Yingli Green Energy Holding Co. (NYSE ADR: YGE), another large Chinese manufacturer, announced last week that it also had a “preliminary plan” to build solar panels in the United States, The Times reported.

Suntech is on track to pass Germany’s Q-Cells SE as the world’s No. 2 supplier of photovoltaic cells. After losing $69 million before interest and tax in the first half of the year, Q-Cells said it would cut 500 jobs – nearly a fifth of its workforce. Two other German solar companies – Conergy and Solarworld – also reported steep losses and are fighting for survival.

A large part of the German solar cell and solar module manufacturers will not survive,” UBS AG analyst Patrick Hummel told the Financial Times Germany newspaper.

Both Conergy and Solarworld have accused Chinese manufacturers of dumping and called on Western governments to protect the solar industry with import tariffs on Chinese products. But so far there has been no action on the part of U.S. and European governments.

It's absolutely disgraceful that [U.S. President Barack] Obama is going around the world saying we will not resort to protectionist measures against China when they're stealing the solar-panel business out from under us,” Peter Morici, an economist at the University of Maryland and former chief economist of the U.S. International Trade Commission, told The San Diego Union-Tribune.

Morici noted that China's protectionist measures include a requirement that 75% of the content of government-purchased solar panels be Chinese-made. The United States has no such requirement.

In response to critics, Suntech’s Shi insists that his firm is helping the solar industry by making the technology more affordable.

Western countries worry about the dramatic price reduction and talk about dumping. That shows a protectionist attitude. That's wrong,” Shi told the United Kingdom’s Guardian. “We must work together to promote and utilise each other's strengths."

China recently  took a big step toward enhancing cooperation with Western solar companies by signing a deal with the Phoenix-based First Solar (Nasdaq: FSLR) to build the world’s largest solar plant.

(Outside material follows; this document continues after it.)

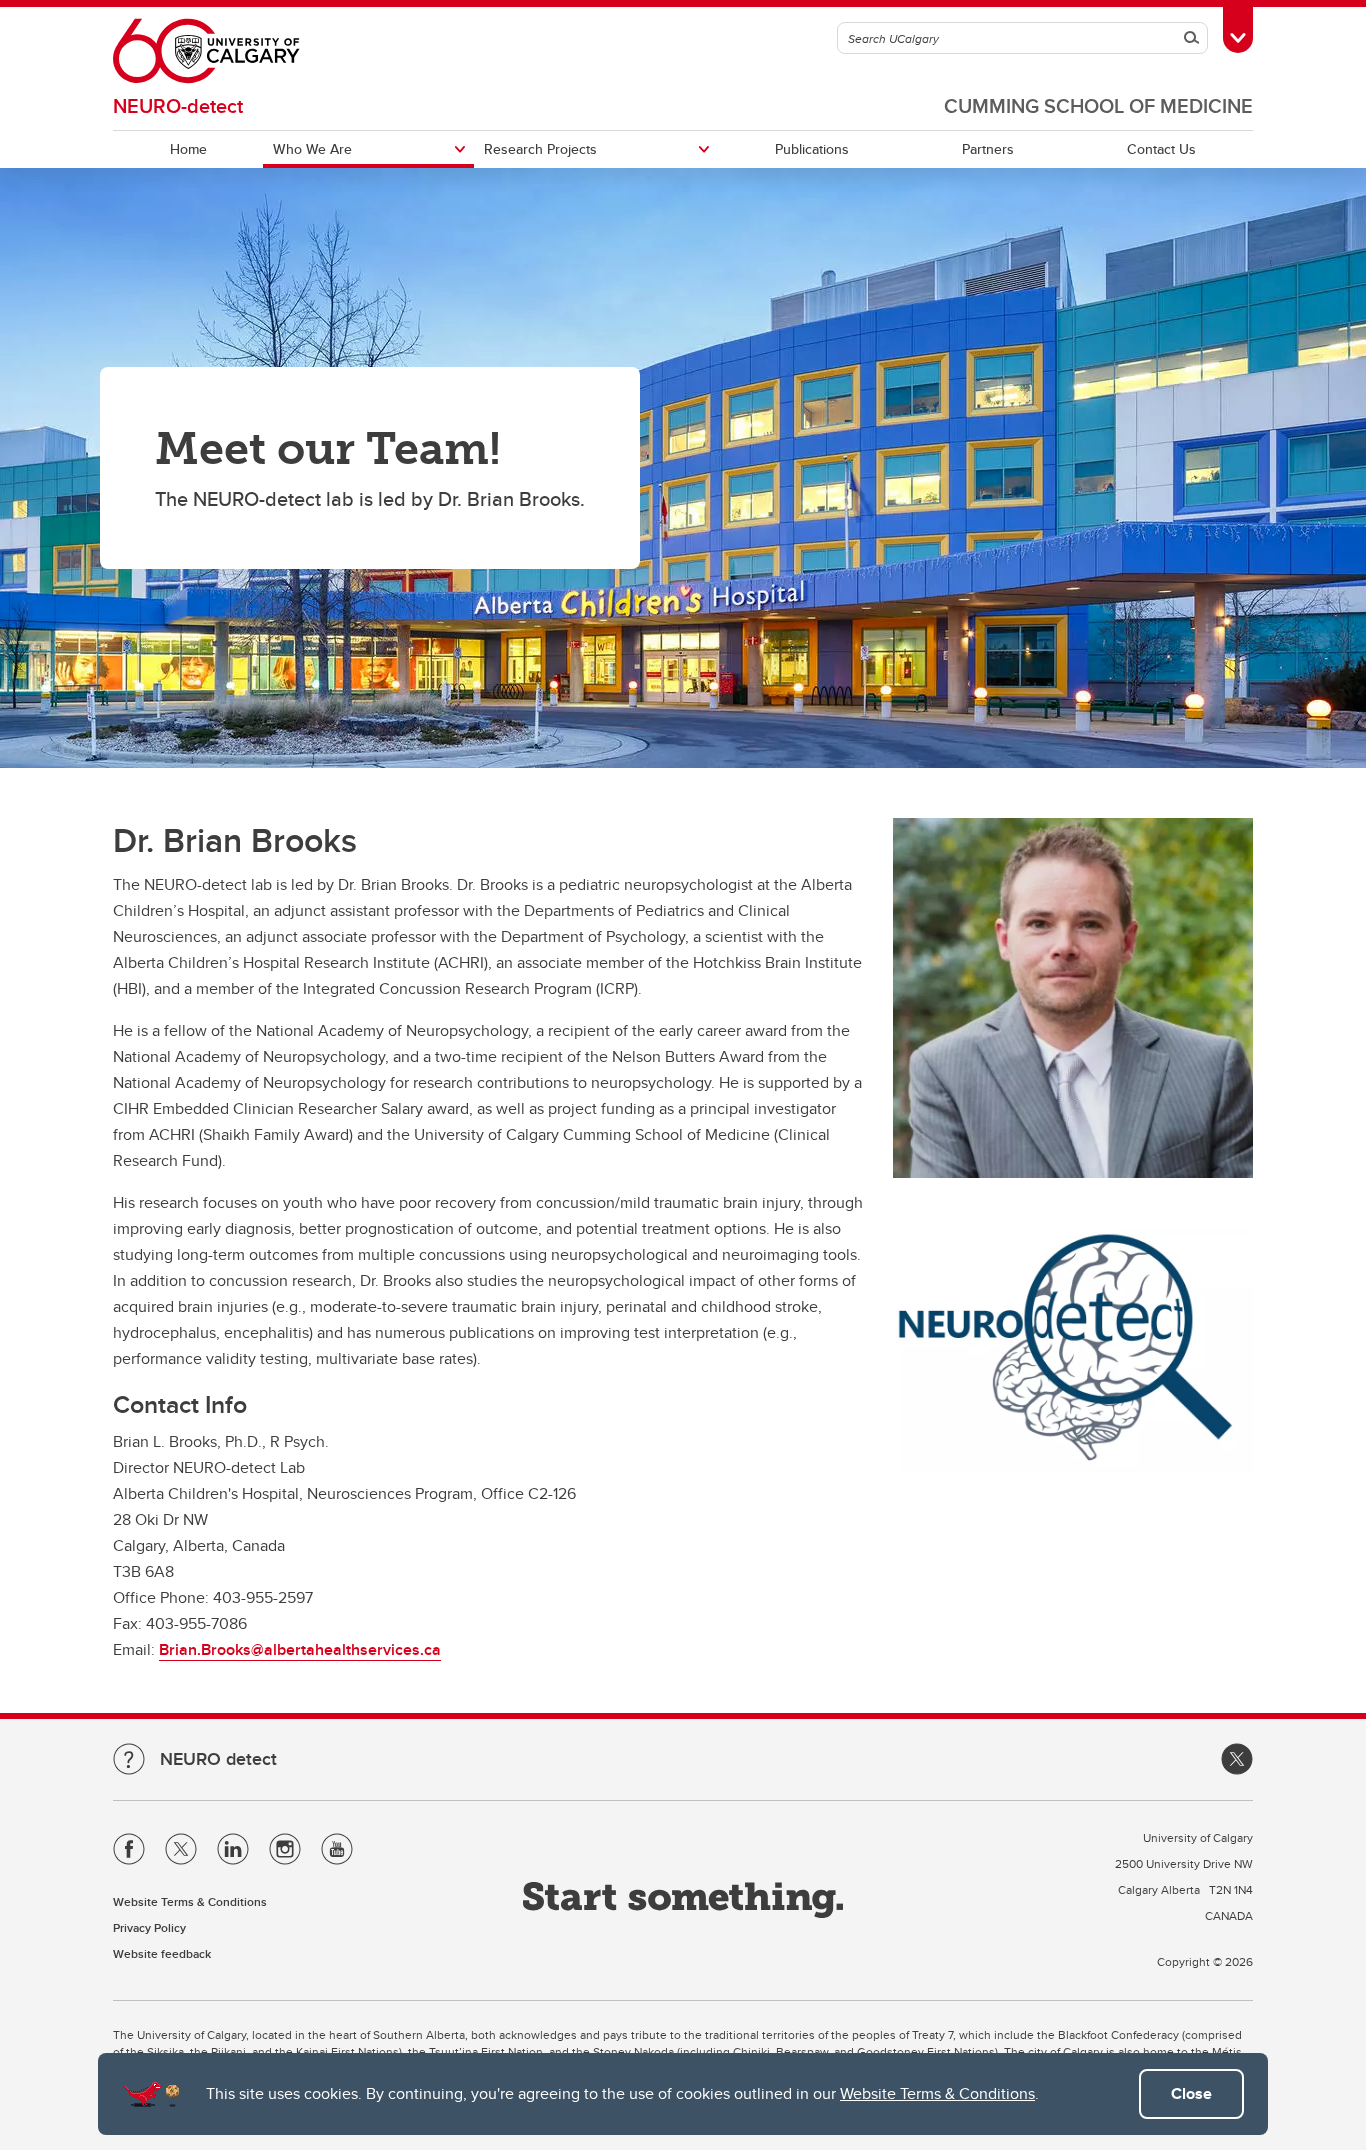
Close (1191, 2093)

The 2,000 megawatt complex will be built in Ordos City in Inner Mongolia by 2019. At that size, it would be about 30 times larger than any existing solar power stations in Europe.

There are a few existing solar projects of about 50 to 60 megawatts, but this would be the biggest by a country mile,” Charles Yonts, an analyst specializing in alternative energy at CLSA Ltd. in Hong Kong, told Bloomberg. “China is suggesting the solar market will be up to 20,000 megawatts by 2020, but the scale of this project suggests these estimates are far too conservative.”

First Solar will consider solar module and manufacturing sites in Ordos City as part of the agreement.

The deal raised the eyebrows of many industry leaders who were skeptical about China’s willingness to work with Western companies.

"If you announce that we have such a huge need for solar panels that we are even going to put First Solar panels into China, all of a sudden we've gone from this massive threat to maybe we saw it the wrong way around," Stephan Dolezalek, managing director of Silicon Valley-based venture capital firm VantagePoint Venture Partners, told Reuters.

"Maybe we should see the size of the Chinese market as this enormous upside potential, and maybe all of solar should be seeing it much more positively."

BrightSource Energy Chief Executive Officer John Woolward said his company is moving “slowly and deliberately” to find a partner in China, while Tom Werner, chief executive of the California-based SunPower Corp. (Nasdaq: SPWRA) said the deal “clearly makes use more bullish on China.”

“We hope that that will result in us being able to penetrate that market as well,” he added.